The former military ruler said: “President Jonathan was a worthy opponent and I extend the hand of fellowship to him.
“We have proven to the world that we are people who have embraced democracy. We have put the one-party state behind us.”
Analysis: BBC’s Will Ross in Lagos
This is a hugely significant moment in Nigeria’s turbulent history. Never before has a sitting president been defeated in an election.
Since independence from Britain in 1960, there have been numerous coups and although the 2011 vote was an improvement, most elections have been rigged or even annulled by the military.
Of course in a relatively close election, there will be millions of people who are not pleased with the outcome. But the whole process is a sign that democracy is deepening in Nigeria and may be a tonic to other countries in Africa.
Nigerians can start to believe that it is possible to remove politicians through the ballot box.
He added: “Your vote affirms that you believe Nigeria’s future can be better than what it is today. You voted for change and now change has come.
“You, Nigerians, have won. The people have shown their love for this nation and their belief in democracy.”
On Tuesday, Mr Jonathan said in a statement: “I promised the country free and fair elections. I have kept my word.”
Muhammadu Buhari in focus:
- Aged 72
- Muslim from northern Nigeria
- Elected president in 28 March poll
- Military ruler of Nigeria from 1984 to 1985
- Deposed in a coup
- Poor human rights record
- Seen as incorruptible
- Disciplinarian – civil servants late for work had to do frog jumps
- Survived an apparent Boko Haram assassination attempt
He added: “Nobody’s ambition is worth the blood of any Nigerian. The unity, stability and progress of our dear country is more important than anything else.”

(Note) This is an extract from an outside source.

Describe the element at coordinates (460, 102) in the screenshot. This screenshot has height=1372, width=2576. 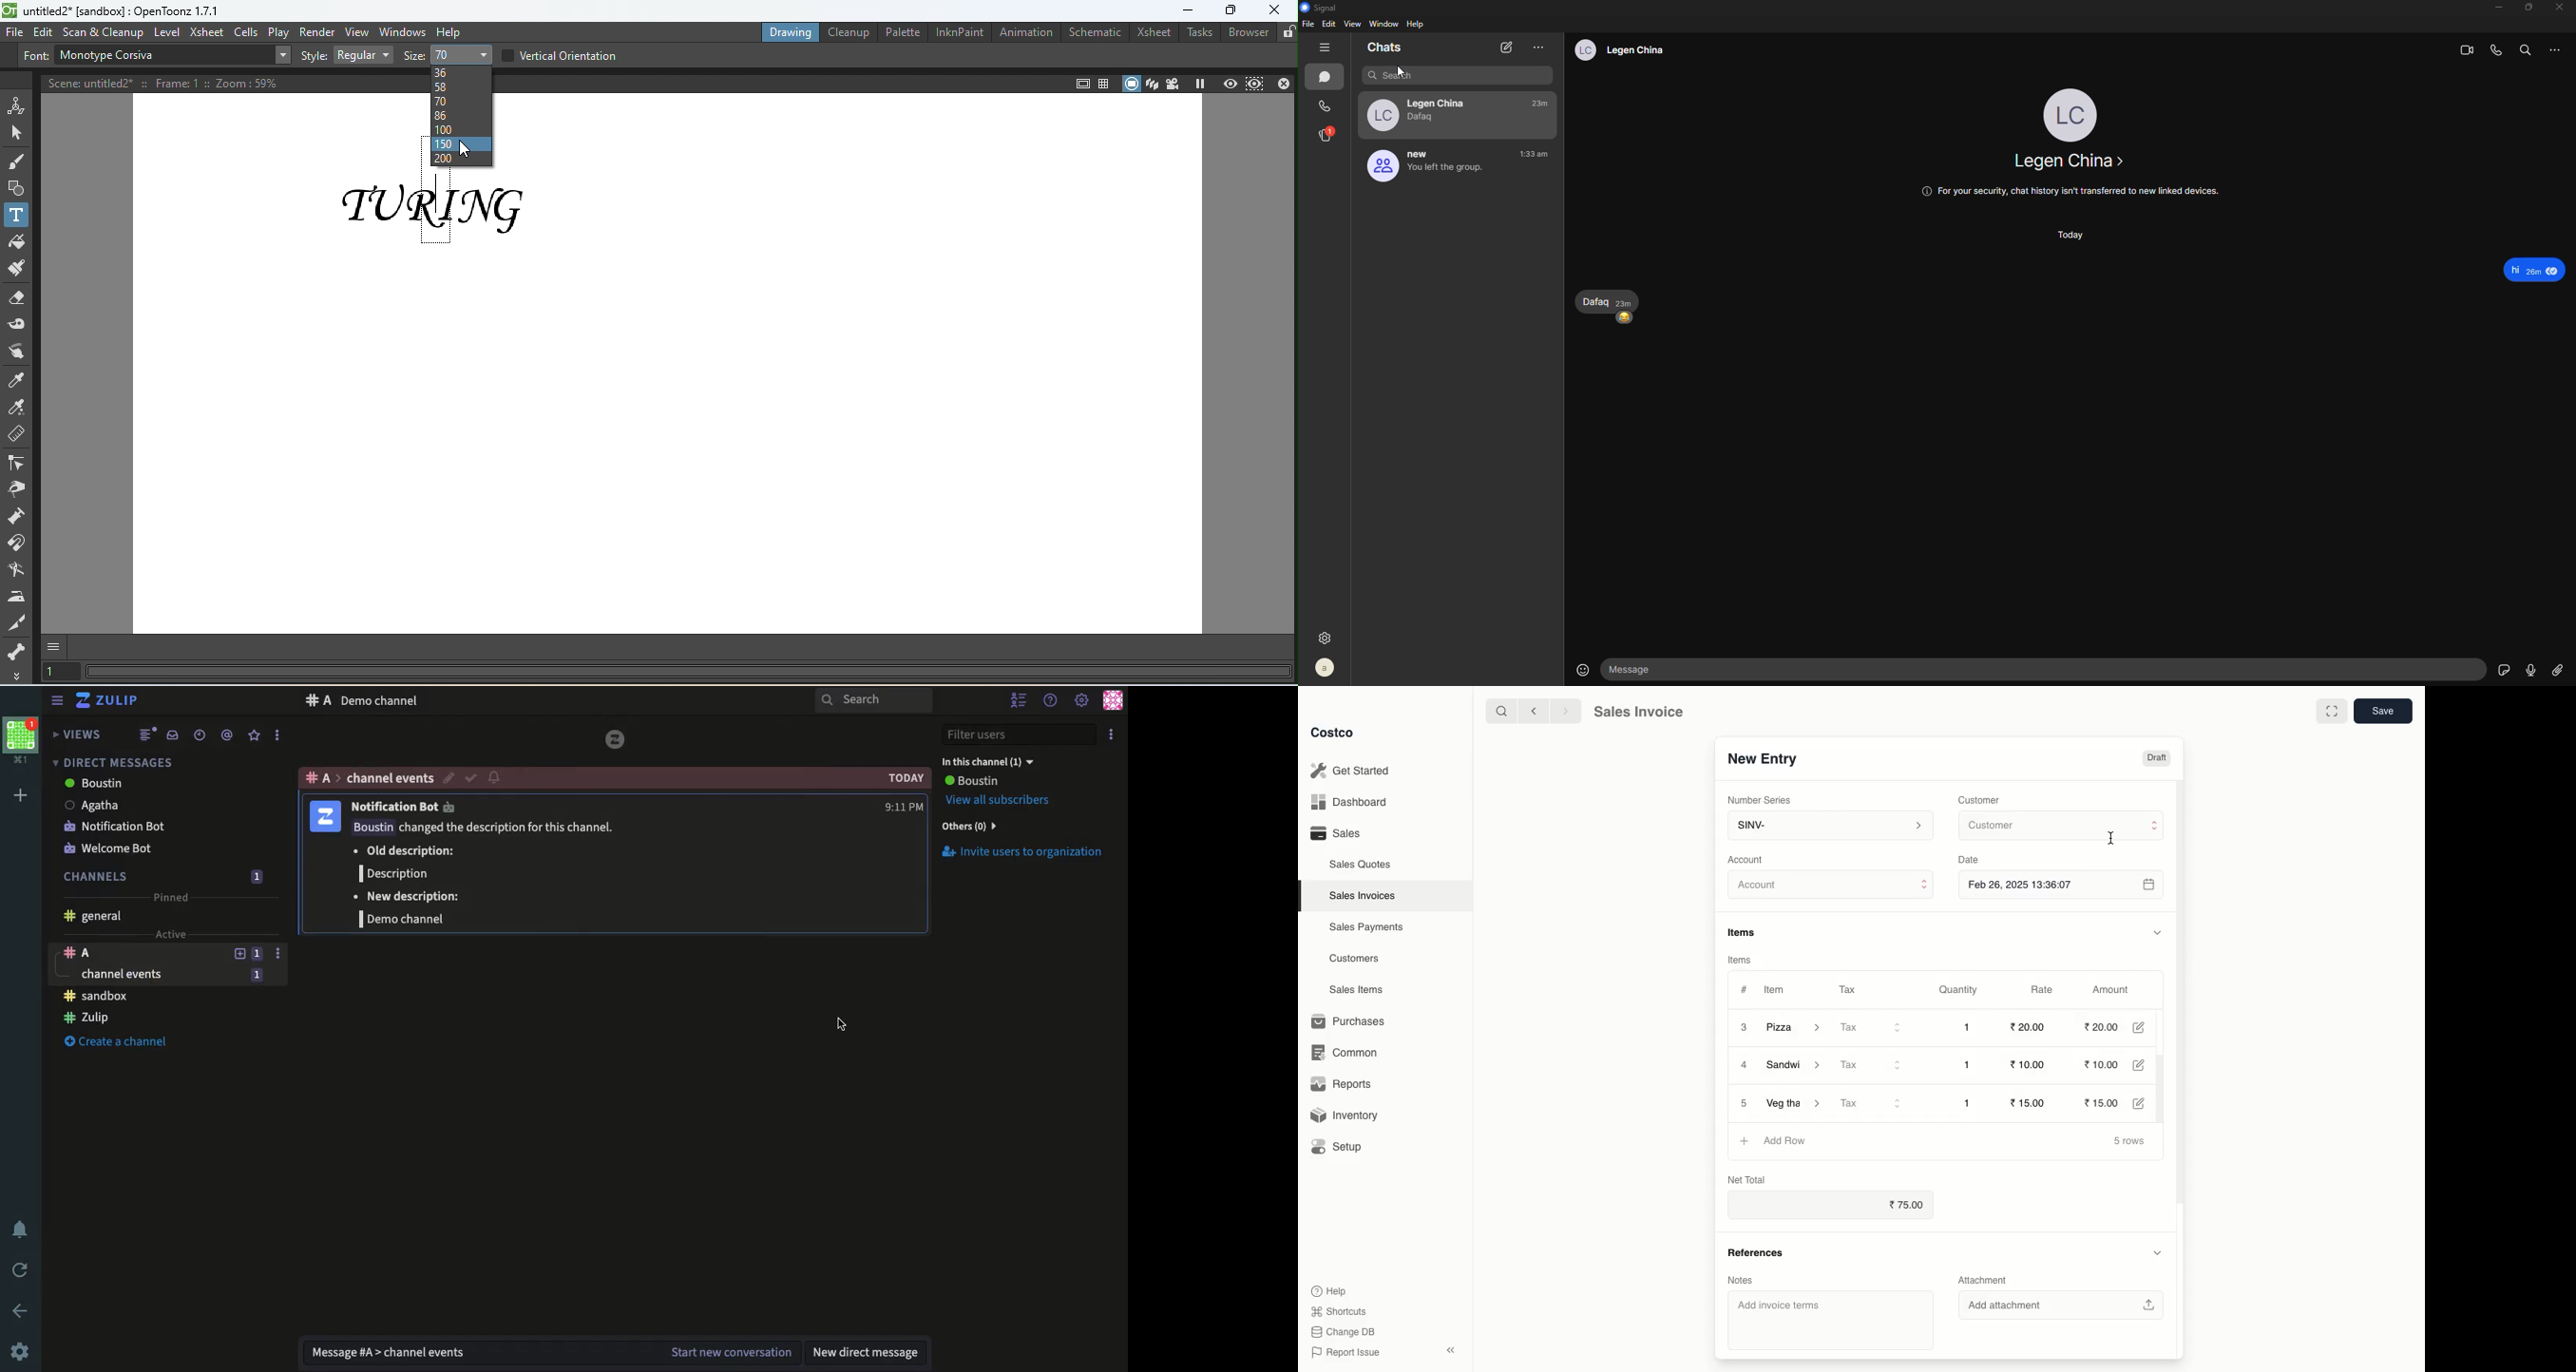
I see `70` at that location.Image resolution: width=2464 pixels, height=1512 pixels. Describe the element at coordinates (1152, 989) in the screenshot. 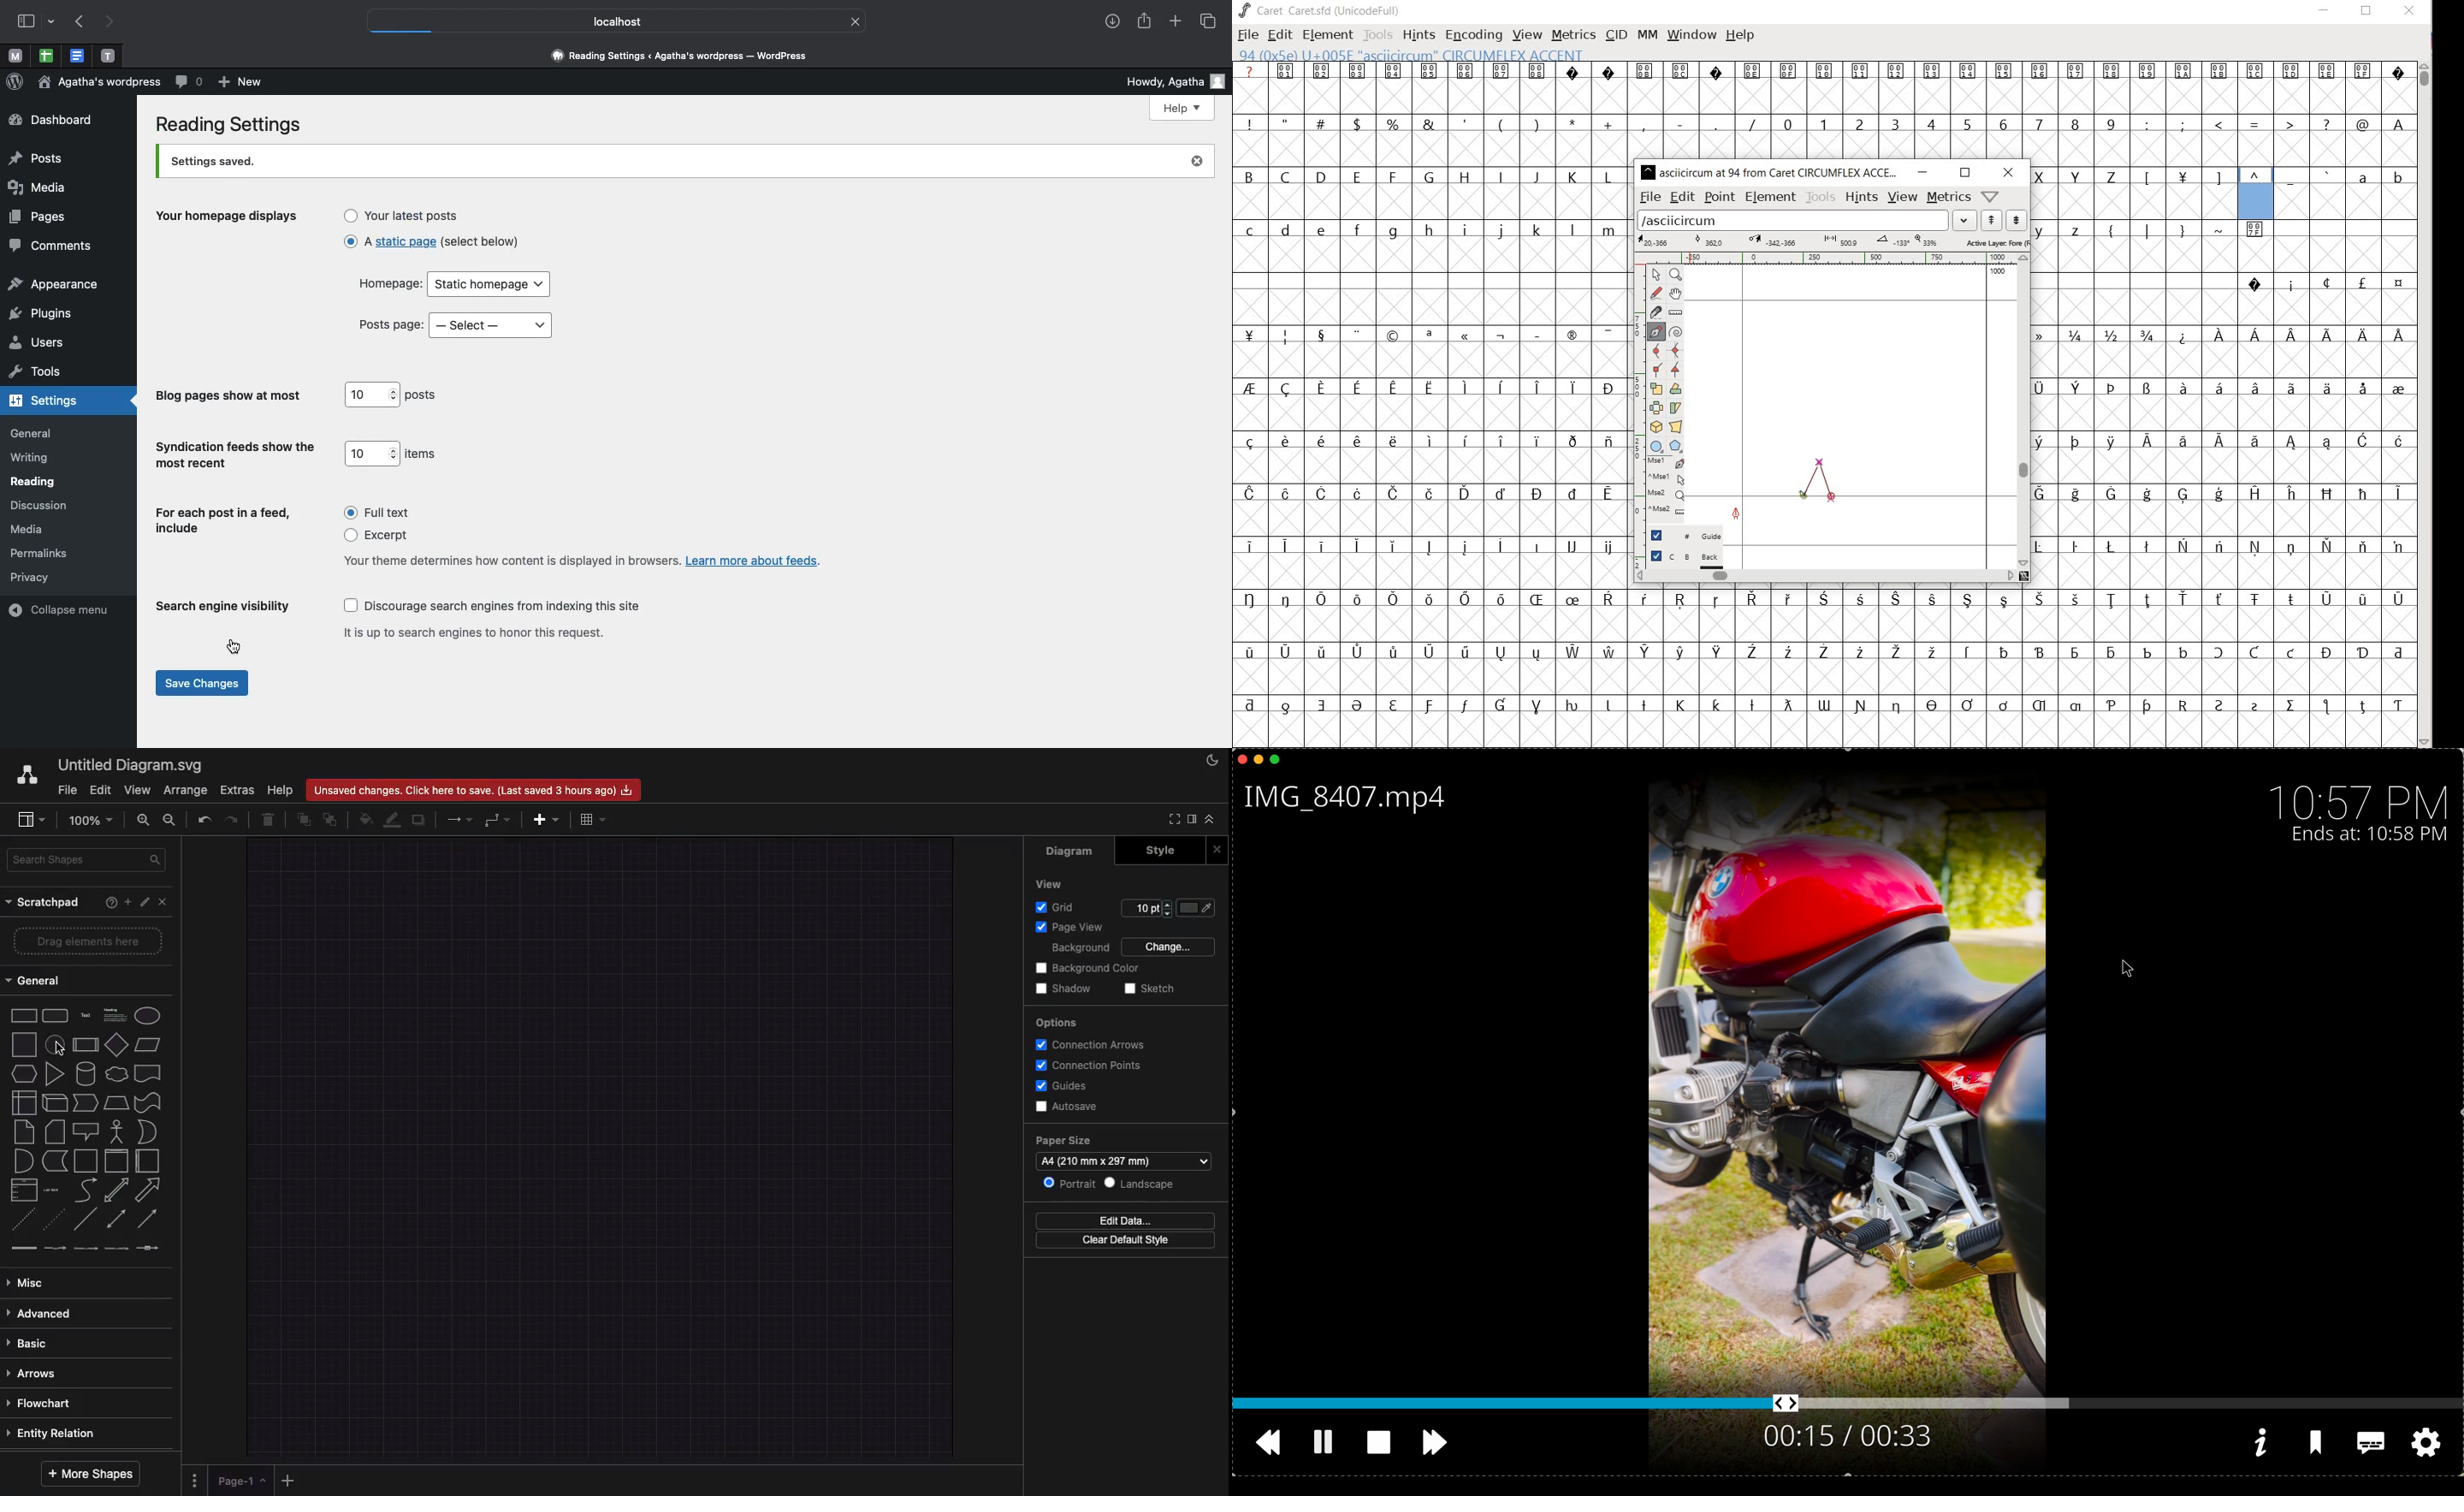

I see `Sketch` at that location.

He said he had conveyed his “best wishes” to Mr Buhari, and urged “those who may feel aggrieved to follow due process… in seeking redress”.
However, analysts say the margin of victory is likely to prevent any successful legal challenge.
Mr Jonathan must officially hand over power on 29 May.
This election was the fourth time that Gen Buhari, 72, had sought the presidency.
He ruled Nigeria from January 1984 until August 1985, taking charge after a military coup in December 1983.
Mr Jonathan had led Nigeria since 2010, initially as acting leader before winning elections in 2011.
Nigeria has suffered from attacks by the Islamist militant group Boko Haram, which has killed thousands of people in its drive to establish an Islamic state.
Many voters have said that they believe Gen Buhari is better positioned to defeat Boko Haram.
The former military ruler dominated the country’s north-western states, winning 94% of the vote in one of the worst affected, Borno.